Gallio, the proconsul of Achaea, is described in Acts 18:12-17 as allowing Sosthenes to be beaten without trial. Interestingly, Gallio appears to have been the son of Seneca the Elder, and brother of the famed Seneca the Younger the tutor of Nero, as well as the brother of the poet Lucan , all three of whom (Seneca Sr. Seneca Jr. and Lucan) have works extent.

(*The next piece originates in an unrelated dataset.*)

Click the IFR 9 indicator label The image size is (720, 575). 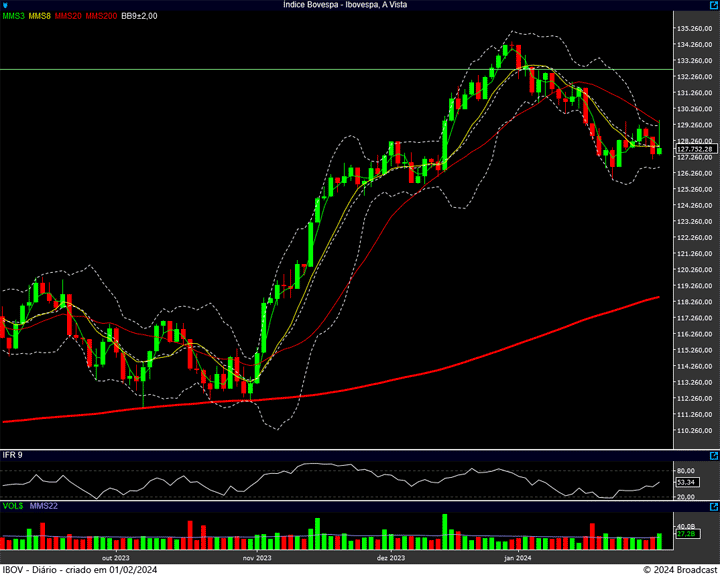(x=13, y=455)
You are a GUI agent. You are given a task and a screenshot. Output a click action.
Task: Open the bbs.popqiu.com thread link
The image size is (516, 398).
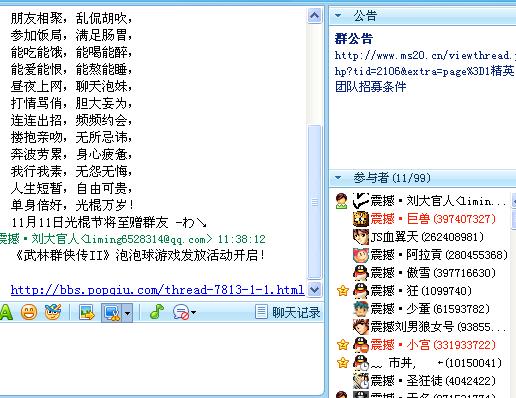click(x=157, y=290)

Tacitus says that Gallio was exiled during the reign of Tiberius, then recalled and given house arrest. It is probable that he was released after Tiberius died, which is perhaps how he ended up as proconsul of Achaea during the reign of Claudius.
The Annals 6.3
“Junius Gallio however, who had proposed that the prætorian soldiers, after having served their campaigns, should acquire the privilege of sitting in the fourteen rows of the theatre, received a savage censure. Tiberius, just as if he were face to face with him, asked what he had to do with the soldiers, who ought not to receive the emperor’s orders or his rewards except from the emperor himself? He had really discovered something which the Divine Augustus had not foreseen. Or was not one of Sejanus’s satellites rather seeking to sow discord and sedition, as a means of prompting ignorant minds, under the pretence of compliment, to ruin military discipline? This was Gallio’s recompense for his carefully prepared flattery, with immediate expulsion from the Senate, and then from Italy. And as men complained that he would endure his exile with equanimity, since he had chosen the famous and lovely island of Lesbos, he was dragged back to Rome, and confined in the houses of different officials.”
The Annals 15:73:
“Nero meanwhile summoned the Senate, addressed them in a speech, and further added a proclamation to the people, with the evidence which had been entered on records, and the confessions of the condemned. He was indeed perpetually under the lash of popular talk, which said that he had destroyed men perfectly innocent out of jealousy or fear. However, that a conspiracy was begun, matured, and conclusively proved was not doubted at the time by those who took pains to ascertain the truth, and is admitted by those who after Nero’s death returned to the capital. When every one in the Senate, those especially who had most cause to mourn, abased himself in flattery, Salienus Clemens denounced Junius Gallio, who was terror-stricken at his brother Seneca’s death and was pleading for his life. He called him an enemy and traitor to the State, till the unanimous voice of the senators deterred him from perverting public miseries into an occasion for a personal resentment, and thus importing fresh bitterness into what by the prince’s clemency had been hushed up or forgotten.”